EXERCISE DESCRIPTION: Write out again the entries from the line with "Click the screenshot" up to and including the line with "click(112, 322)", keeping every request, and shift each click coordinate in the answers up by 103.

==== TASK INPUT

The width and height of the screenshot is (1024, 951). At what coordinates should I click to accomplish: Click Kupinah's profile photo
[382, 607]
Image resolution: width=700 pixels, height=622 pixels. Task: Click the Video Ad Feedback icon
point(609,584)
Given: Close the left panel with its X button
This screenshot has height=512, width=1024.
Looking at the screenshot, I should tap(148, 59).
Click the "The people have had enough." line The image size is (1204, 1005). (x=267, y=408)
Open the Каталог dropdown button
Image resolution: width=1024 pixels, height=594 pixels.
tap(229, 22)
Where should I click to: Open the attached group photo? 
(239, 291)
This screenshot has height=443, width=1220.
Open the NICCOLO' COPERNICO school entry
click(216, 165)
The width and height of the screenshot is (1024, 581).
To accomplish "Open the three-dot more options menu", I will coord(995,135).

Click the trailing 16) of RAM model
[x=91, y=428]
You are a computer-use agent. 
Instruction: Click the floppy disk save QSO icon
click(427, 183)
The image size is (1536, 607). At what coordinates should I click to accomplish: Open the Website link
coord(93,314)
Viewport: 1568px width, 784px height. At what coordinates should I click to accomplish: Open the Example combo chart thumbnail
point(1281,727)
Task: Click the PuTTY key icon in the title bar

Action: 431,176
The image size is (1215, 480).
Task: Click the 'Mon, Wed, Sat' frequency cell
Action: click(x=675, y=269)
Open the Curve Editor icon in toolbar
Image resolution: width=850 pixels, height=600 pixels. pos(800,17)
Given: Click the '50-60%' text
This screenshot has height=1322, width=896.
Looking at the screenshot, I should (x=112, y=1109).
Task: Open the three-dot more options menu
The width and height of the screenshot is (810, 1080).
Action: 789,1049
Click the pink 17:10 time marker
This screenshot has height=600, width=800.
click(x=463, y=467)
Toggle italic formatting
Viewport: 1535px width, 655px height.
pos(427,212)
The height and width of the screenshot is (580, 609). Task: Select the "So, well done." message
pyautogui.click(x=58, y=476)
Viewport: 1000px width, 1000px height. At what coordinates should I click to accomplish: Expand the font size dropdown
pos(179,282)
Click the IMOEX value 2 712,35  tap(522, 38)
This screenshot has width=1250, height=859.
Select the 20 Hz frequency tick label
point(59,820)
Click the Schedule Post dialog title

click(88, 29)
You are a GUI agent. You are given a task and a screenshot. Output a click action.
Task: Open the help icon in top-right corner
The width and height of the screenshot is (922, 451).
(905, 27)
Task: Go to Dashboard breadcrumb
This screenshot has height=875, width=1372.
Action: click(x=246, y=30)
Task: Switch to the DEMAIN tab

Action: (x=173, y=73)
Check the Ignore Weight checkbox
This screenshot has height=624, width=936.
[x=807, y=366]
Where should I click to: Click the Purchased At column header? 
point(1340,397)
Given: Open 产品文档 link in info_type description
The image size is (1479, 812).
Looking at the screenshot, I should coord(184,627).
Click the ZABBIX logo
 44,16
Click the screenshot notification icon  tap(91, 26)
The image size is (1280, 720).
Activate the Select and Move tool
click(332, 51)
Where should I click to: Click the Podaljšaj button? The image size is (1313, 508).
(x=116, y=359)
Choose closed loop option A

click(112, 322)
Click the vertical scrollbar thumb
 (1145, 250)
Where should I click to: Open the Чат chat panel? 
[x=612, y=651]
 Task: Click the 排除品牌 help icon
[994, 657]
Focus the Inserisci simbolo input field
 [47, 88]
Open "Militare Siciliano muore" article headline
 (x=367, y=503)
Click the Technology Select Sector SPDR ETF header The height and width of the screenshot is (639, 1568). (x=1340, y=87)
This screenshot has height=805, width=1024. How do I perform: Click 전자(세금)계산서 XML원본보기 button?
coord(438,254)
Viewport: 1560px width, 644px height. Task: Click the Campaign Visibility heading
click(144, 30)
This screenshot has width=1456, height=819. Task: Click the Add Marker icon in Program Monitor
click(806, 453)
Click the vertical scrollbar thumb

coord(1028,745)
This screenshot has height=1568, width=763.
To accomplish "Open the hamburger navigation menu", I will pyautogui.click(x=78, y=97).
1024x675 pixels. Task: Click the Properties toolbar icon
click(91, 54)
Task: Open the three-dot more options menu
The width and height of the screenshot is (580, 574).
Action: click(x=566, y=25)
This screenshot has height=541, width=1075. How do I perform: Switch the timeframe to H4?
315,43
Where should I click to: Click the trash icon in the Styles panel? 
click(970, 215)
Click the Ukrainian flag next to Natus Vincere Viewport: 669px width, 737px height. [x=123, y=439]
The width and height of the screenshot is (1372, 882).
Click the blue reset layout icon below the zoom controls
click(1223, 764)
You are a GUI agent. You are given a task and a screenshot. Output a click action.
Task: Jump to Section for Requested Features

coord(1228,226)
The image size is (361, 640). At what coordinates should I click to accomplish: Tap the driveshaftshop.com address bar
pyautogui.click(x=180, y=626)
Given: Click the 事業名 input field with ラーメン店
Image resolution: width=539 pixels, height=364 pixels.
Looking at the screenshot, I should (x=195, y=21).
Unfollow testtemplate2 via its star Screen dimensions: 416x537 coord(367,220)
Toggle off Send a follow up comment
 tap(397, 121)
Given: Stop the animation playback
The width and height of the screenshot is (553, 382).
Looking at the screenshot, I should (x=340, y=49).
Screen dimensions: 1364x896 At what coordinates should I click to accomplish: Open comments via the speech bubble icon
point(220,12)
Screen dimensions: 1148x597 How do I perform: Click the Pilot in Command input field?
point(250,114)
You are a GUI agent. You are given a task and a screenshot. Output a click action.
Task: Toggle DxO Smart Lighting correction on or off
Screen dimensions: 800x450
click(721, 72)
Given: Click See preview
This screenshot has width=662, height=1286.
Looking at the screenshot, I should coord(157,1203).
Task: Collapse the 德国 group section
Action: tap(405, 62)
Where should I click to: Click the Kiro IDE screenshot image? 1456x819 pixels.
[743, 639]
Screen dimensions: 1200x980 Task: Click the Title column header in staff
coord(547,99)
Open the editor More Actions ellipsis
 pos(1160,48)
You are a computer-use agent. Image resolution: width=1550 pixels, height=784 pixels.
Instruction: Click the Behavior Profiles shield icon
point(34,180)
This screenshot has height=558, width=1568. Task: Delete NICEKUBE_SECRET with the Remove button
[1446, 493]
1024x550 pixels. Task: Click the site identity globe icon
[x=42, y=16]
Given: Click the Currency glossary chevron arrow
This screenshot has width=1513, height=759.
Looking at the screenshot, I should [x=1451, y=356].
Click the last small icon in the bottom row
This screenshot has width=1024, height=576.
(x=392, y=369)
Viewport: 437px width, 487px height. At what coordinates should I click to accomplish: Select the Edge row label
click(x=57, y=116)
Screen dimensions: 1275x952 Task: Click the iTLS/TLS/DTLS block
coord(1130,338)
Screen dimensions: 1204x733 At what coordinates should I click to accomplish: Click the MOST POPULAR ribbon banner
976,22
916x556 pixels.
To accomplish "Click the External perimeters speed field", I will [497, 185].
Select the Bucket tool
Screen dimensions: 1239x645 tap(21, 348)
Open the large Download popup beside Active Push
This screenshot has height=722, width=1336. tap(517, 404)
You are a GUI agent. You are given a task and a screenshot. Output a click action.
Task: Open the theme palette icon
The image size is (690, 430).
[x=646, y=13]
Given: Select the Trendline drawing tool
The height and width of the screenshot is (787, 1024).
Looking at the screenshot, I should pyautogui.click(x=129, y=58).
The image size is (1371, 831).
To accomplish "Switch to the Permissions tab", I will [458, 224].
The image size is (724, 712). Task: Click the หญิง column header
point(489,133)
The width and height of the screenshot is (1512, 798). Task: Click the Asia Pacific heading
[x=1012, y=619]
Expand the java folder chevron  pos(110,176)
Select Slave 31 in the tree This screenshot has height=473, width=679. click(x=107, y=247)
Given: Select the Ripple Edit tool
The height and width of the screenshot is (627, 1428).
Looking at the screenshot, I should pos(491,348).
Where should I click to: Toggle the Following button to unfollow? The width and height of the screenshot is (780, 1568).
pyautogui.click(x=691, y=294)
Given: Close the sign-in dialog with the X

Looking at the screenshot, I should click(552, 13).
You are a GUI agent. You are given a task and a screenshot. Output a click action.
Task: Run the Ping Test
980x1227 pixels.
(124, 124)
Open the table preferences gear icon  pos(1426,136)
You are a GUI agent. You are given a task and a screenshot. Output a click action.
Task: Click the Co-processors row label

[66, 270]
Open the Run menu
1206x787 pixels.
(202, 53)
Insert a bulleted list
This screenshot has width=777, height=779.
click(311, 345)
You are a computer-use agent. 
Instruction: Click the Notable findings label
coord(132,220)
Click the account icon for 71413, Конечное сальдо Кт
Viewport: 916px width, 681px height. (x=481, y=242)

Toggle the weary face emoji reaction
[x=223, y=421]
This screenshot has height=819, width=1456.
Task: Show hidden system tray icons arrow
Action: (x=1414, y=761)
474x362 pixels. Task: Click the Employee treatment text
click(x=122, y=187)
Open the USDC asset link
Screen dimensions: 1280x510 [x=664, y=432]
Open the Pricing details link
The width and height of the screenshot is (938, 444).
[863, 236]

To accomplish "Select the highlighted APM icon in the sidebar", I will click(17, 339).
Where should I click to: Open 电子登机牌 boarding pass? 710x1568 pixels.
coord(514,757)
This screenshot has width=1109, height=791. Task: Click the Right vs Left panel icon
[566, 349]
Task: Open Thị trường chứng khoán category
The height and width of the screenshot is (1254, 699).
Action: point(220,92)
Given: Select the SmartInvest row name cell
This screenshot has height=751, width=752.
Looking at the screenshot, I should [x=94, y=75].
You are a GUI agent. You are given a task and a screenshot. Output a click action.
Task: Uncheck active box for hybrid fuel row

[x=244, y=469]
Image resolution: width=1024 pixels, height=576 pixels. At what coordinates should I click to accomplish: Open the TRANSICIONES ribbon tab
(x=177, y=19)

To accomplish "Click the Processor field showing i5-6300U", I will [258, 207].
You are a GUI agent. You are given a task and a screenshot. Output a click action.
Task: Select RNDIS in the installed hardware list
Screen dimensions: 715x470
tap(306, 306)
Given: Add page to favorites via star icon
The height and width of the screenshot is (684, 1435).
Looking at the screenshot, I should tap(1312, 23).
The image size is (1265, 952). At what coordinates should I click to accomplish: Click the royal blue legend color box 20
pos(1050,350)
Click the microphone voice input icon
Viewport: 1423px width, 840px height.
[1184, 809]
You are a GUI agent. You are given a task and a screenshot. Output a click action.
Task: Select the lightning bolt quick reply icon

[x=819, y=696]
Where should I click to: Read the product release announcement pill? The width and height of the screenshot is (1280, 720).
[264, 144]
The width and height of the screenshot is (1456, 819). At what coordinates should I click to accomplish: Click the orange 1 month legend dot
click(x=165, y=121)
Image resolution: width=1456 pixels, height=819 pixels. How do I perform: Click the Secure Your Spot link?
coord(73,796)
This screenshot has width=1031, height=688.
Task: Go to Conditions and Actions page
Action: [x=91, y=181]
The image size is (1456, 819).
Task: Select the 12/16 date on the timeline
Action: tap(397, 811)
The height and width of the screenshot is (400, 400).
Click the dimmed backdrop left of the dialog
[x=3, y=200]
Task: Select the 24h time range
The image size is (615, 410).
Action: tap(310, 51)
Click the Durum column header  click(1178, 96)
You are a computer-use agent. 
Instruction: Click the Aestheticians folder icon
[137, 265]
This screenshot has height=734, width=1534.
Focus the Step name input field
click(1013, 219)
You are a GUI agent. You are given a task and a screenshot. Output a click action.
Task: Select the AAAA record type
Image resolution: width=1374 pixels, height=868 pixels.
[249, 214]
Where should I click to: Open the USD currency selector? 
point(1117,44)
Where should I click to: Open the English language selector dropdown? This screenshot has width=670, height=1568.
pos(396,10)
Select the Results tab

========

SOLUTION TO THE EXERCISE:
Click the screenshot notification icon  tap(194, 129)
The image size is (1280, 720).
Activate the Select and Move tool
click(435, 154)
Where should I click to: Click the Podaljšaj button? The image size is (1313, 508).
(x=219, y=462)
Choose closed loop option A

click(215, 425)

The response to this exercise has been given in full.